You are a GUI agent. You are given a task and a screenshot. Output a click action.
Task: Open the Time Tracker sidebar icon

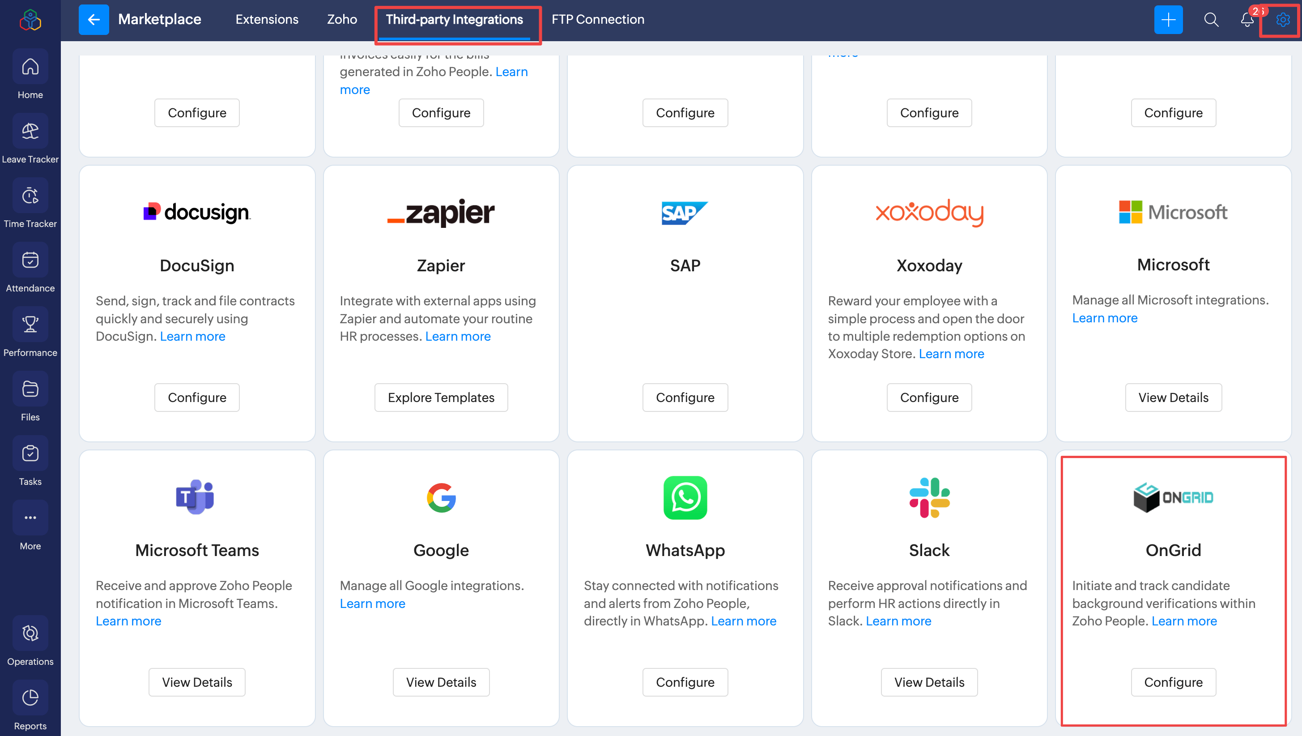coord(30,196)
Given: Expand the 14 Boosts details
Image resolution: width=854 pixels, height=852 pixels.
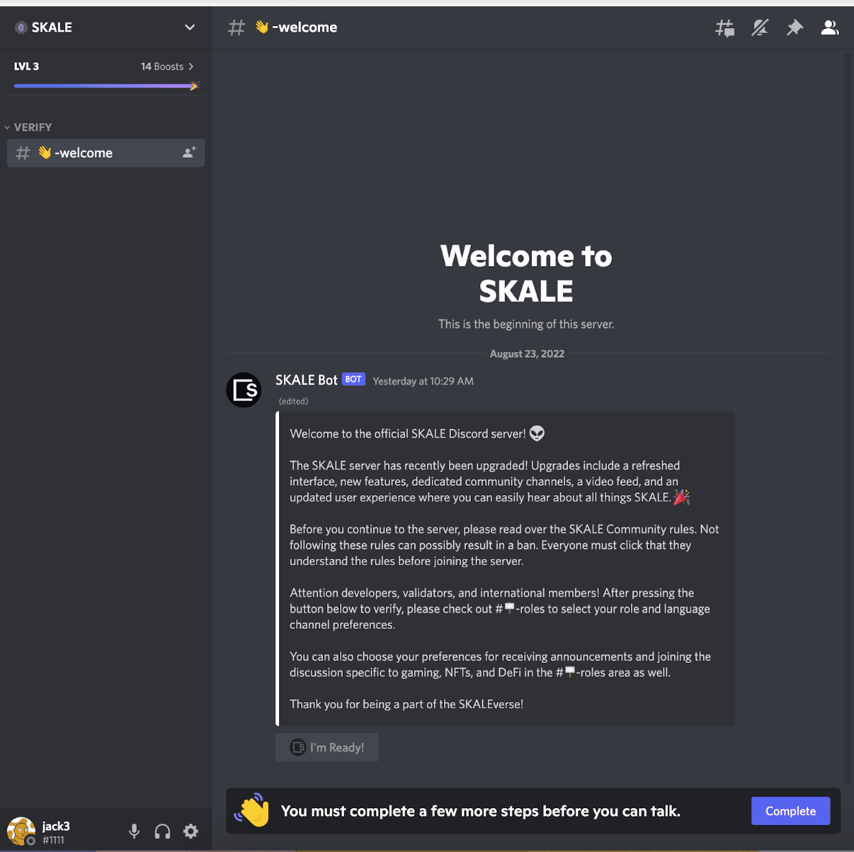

REQUIRED ACTION:
What you return should match the entries word for word, pictures aside.

COMPLETED EXERCISE:
You are a GUI agent. You are given a task and a screenshot. Output a click action.
Task: Open the Time Tracker sidebar icon

coord(30,196)
Given: Expand the 14 Boosts details
Image resolution: width=854 pixels, height=852 pixels.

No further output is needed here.